The old couple went out, and the Chief looked at Charlie. "Well, where are we now?" he inquired.

"Tangled in endless net, as always," Chan answered. "One thing I know—Tarneverro waits for me at Young Hotel. I will call him at once and request his presence here."

When he had done so, he came back and sat down beside his superior. His brows were contracted in thought.

"The case spreads itself," he remarked. "Tarneverro was Denny's brother. That ought to give us big boost toward our solution, but other way about, it only increases our worry. Why did he not tell me that? Why has he, as matter of fact, fiercely struggled to keep it from me? You heard what lady said about resemblance. That explains at once why all pictures of Mayo were torn to bits. Tarneverro was willing to travel long length to make sure we do not discover this fact just related to us." He sighed. "Anyhow, we have learned why portraits were destroyed."

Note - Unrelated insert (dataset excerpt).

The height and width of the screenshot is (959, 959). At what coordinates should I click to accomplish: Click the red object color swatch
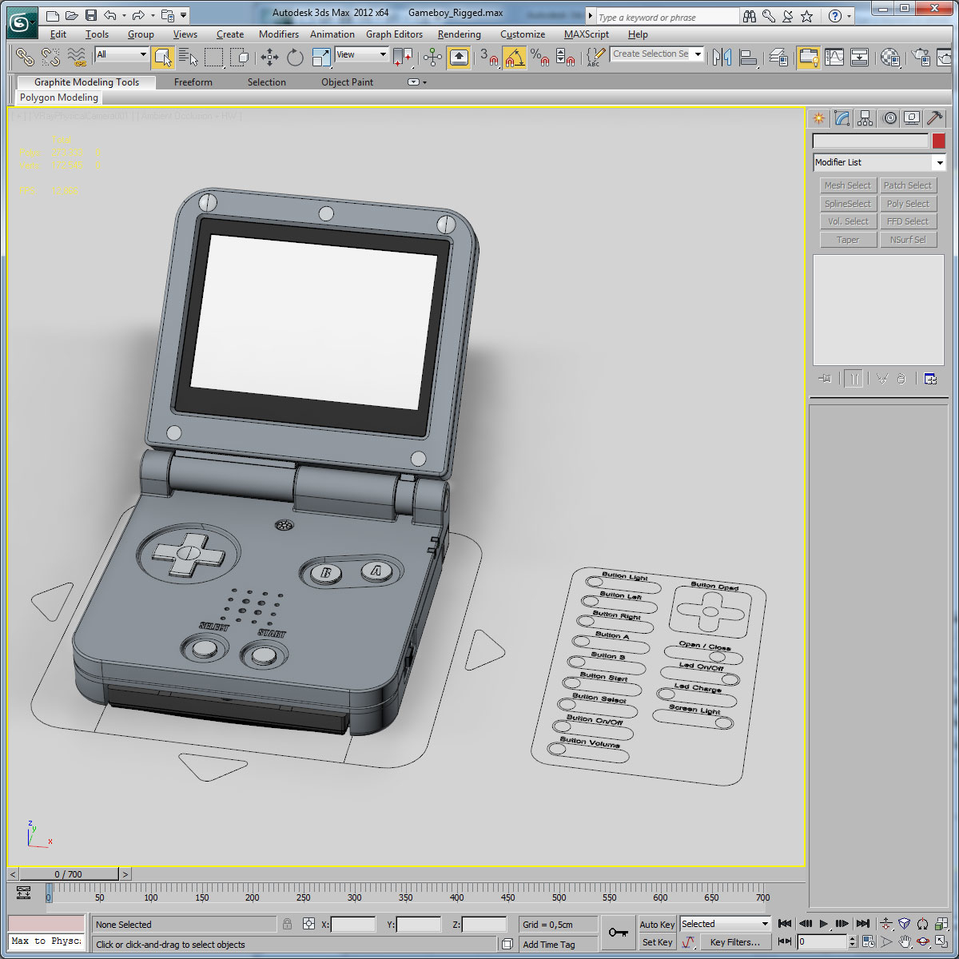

"Yes, but that doesn't get us anywhere," the Chief replied. "If it was his brother who was killed, and he was on the point of asking you to arrest the murderer as soon as Shelah Fane revealed the name, I'd think that he would naturally tell you of his connection with Mayo—especially after the news of Miss Fane's death. It would have been a logical explanation of his interest in the case. Instead of telling you, he tries desperately to keep the relationship hidden." The Chief paused. "Strange none of these Hollywood folks ever noticed a resemblance between Mayo and the fortune-teller."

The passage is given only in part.